Artificial intelligence, genetic engineering, electromobiles or quantum computers are the next generation technology innovations the world is focusing on today. They change not only industry, but also the lives of each of us and future generations. The need for specialists able to operate in the dynamic business environment and implement research-based innovations is growing. To this end Vilnius University (VU) Business School in conjunction with the European Nuclear Research Organization (CERN), one of the world’s largest scientific research organizations, will offer Deeptech Entrepreneurship, a unique Master’s Degree programme in the Baltic countries, in the next academic year.
“VU Business School, together with CERN, scientists in the field of physics, mathematics and computer science, and business professionals, open up new perspectives. Our aim is to transform the traditional mindset and build an innovative culture that combines business, technology and leadership. VU is just the place where a culture of innovation based on values marries entrepreneurship and leading technological solutions. I believe that it is in this programme that the future business unicorns will start their rich and exciting journey,” Programme Manager Prof. Saulė Mačiukaitė-Žvinienė, said.
This programme combines the fields of technology, entrepreneurship and strategic leadership. The programme has been jointly developed and implemented with VU Faculty of Mathematics and Informatics, VU Faculty of Physics, CERN, and lecturers from abroad. Students who establish start-ups during their studies will have an opportunity to test their business project at CERN.

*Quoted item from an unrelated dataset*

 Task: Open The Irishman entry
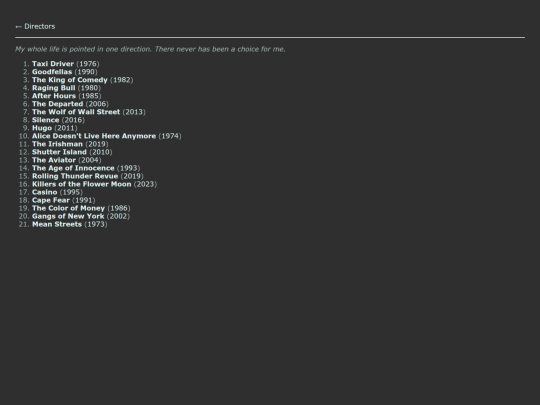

“From a global network to a PET scanner for cancer therapy or simply a touch screen – these are the various types of applied research carried out by CERN, which have helped to change the world we live in. Today, every smartphone relies on the knowledge of quantum mechanics and general relativity. Such famous scientists as Max Planck or Albert Einstein could never have imagined these innovations. These are disruptive innovations which depend on fundamental research where results may take decades or even centuries. CERN invites entrepreneurs who share the same vision and are not only interested in the existing CERN technologies, but are also able to understand original ideas and transform them into new products – unknown today, but required tomorrow,” Prof. Christoph Schäfer, CERN advisor and lecturer in the programme, said.
The world is changing, so traditional ways of investing or recovery from an economic crisis are no longer effective. The Deeptech Entrepreneurship programme is tailored to those who project themselves or operate in the fields of both business and technology. After the start of Industry 5.0 all countries must invest in science-based innovation and take advantage of the unique opportunities they offer. According to the 2016–2018 statistics, 45.3% of all companies implemented innovations in Lithuania, however in 2020, Lithuania ranked only 40th in the Global Innovation Index. Lithuania therefore needs highly qualified specialists who understand two different worlds – science and business – and whose creativity and competence of entrepreneurship will open up ways for new technological solutions.
“The breakthrough countries, international organizations, technology parks, business clusters and companies are looking for entrepreneurs, developers and leaders able to combine technology with future solutions. The new study programme is offered at the intersection of science and business, implementing the knowledge and practices of technology, data science, innovation management and entrepreneurship. The Deeptech Entrepreneurship Master’s Degree programme brings together different sectors to better prepare students to become the next generation technology entrepreneurs able to combine technological and entrepreneurial experiences, thus perfectly complementing and enriching the portfolio of international master’s programmes of VU Business School,” Dr Birutė Miškinienė, director of VU Business School, said.